**EXERCISE REQUIREMENTS**
Spot each line in the records below where the word "agent" occurs, then copy it.

(DATASET EXCERPTS Opens)

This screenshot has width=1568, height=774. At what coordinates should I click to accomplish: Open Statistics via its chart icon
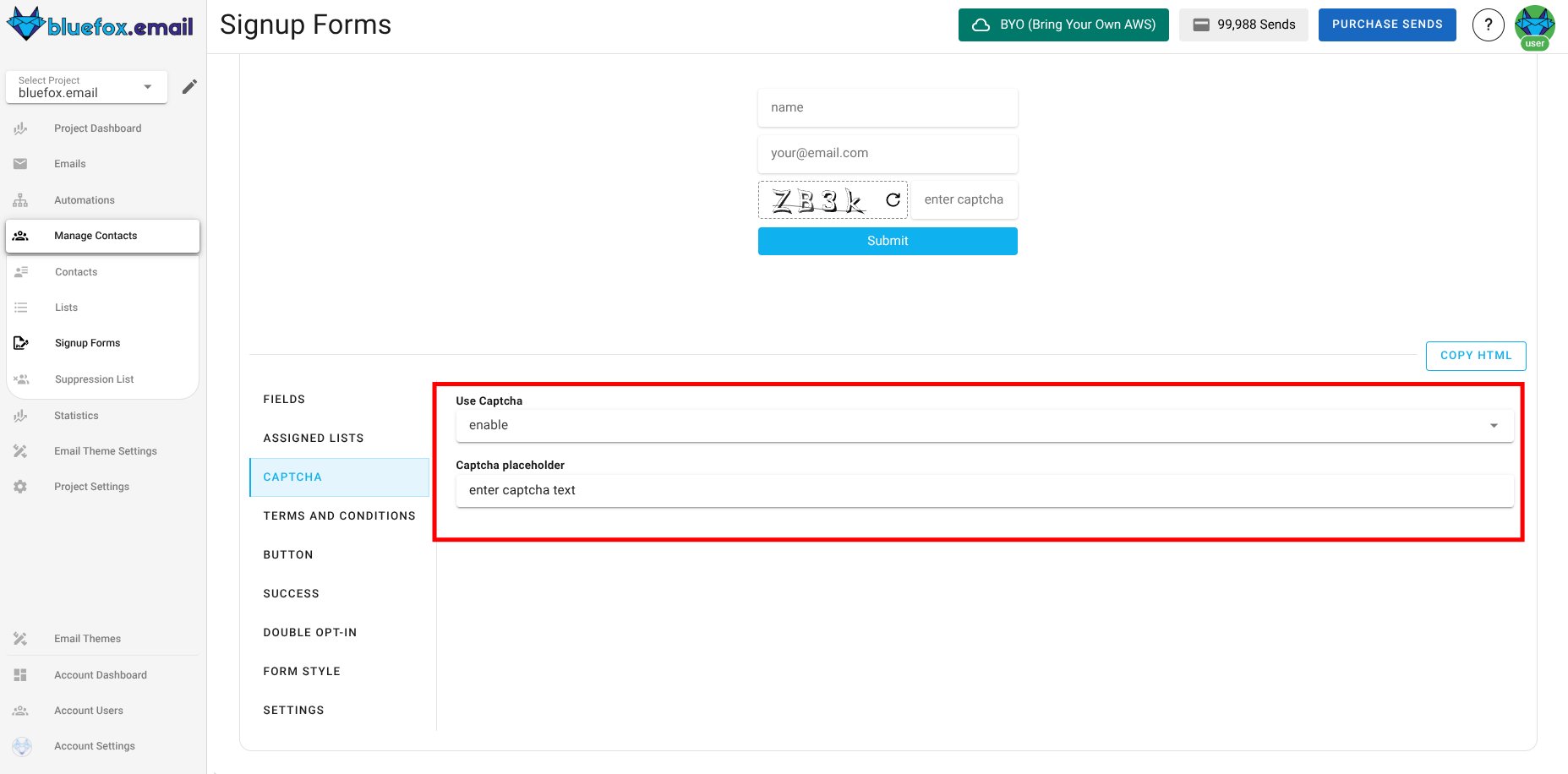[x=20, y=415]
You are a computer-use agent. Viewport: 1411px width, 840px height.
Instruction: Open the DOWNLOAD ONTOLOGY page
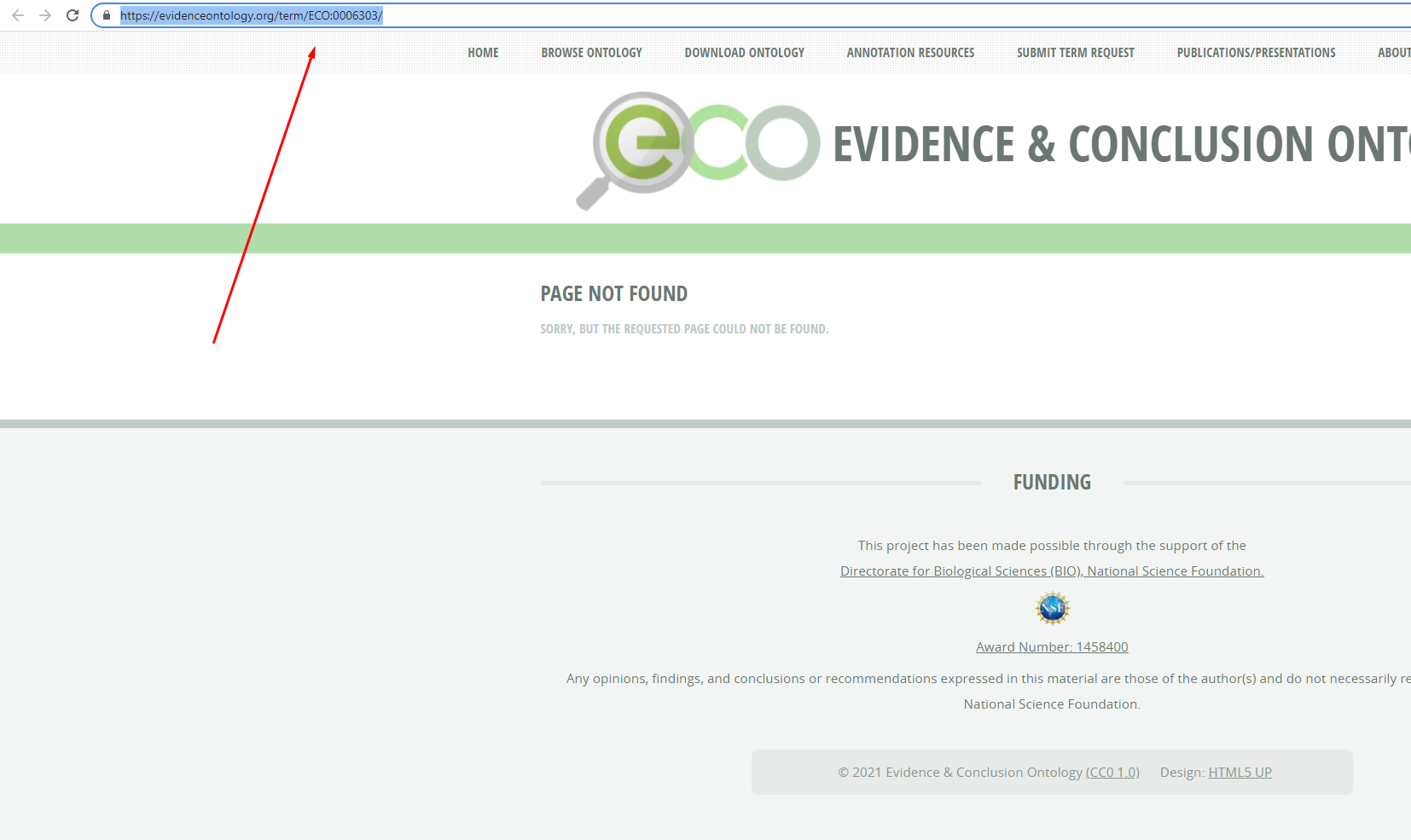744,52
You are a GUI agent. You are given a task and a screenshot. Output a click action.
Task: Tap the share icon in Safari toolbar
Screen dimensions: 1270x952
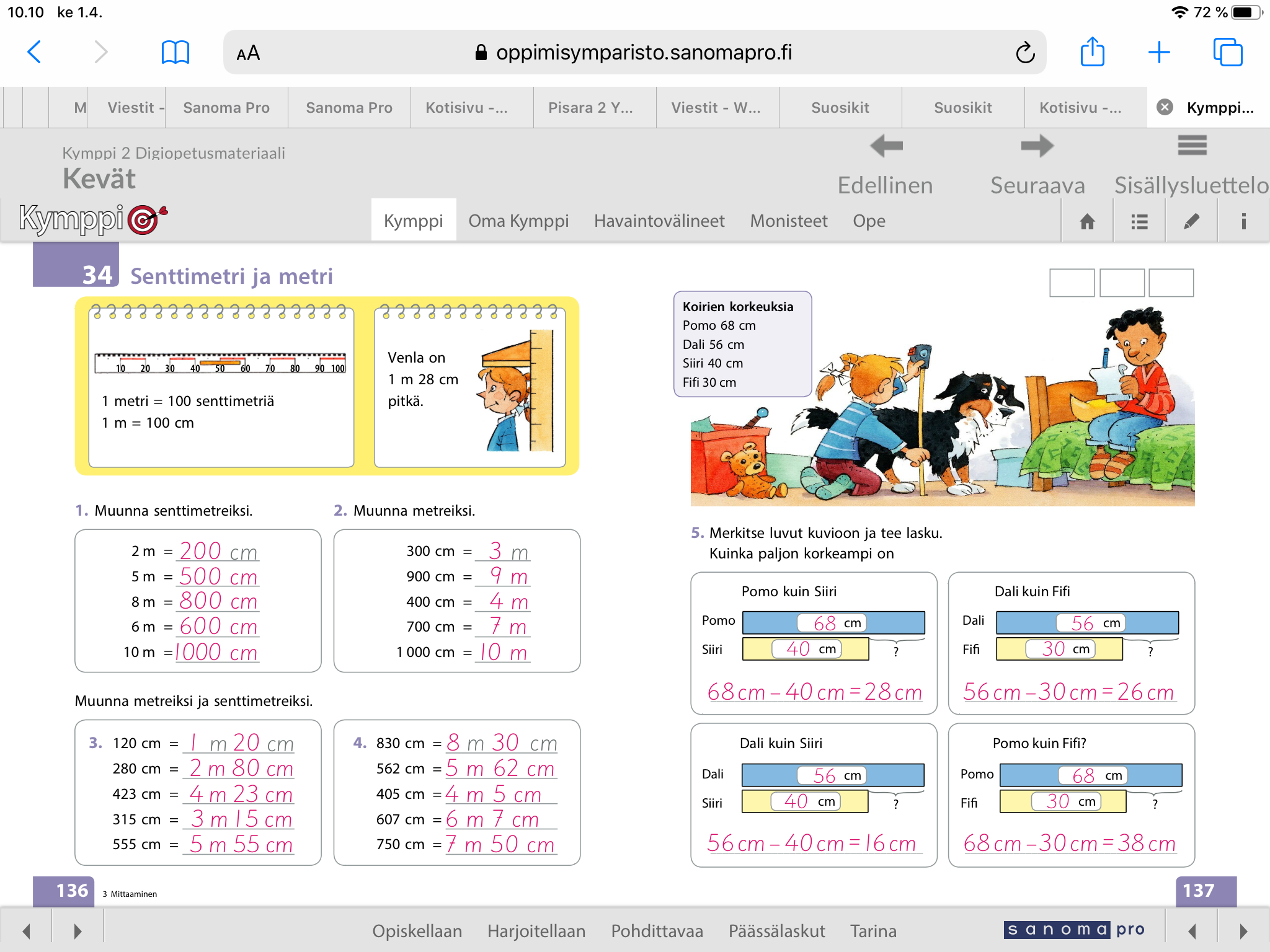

(DATASET EXCERPTS Closes)

**EXERCISE RESULT**
You are a computer-use agent. Viewport: 1411px width, 840px height.
You are a GUI agent. You are given a task and a screenshot. Output a click action.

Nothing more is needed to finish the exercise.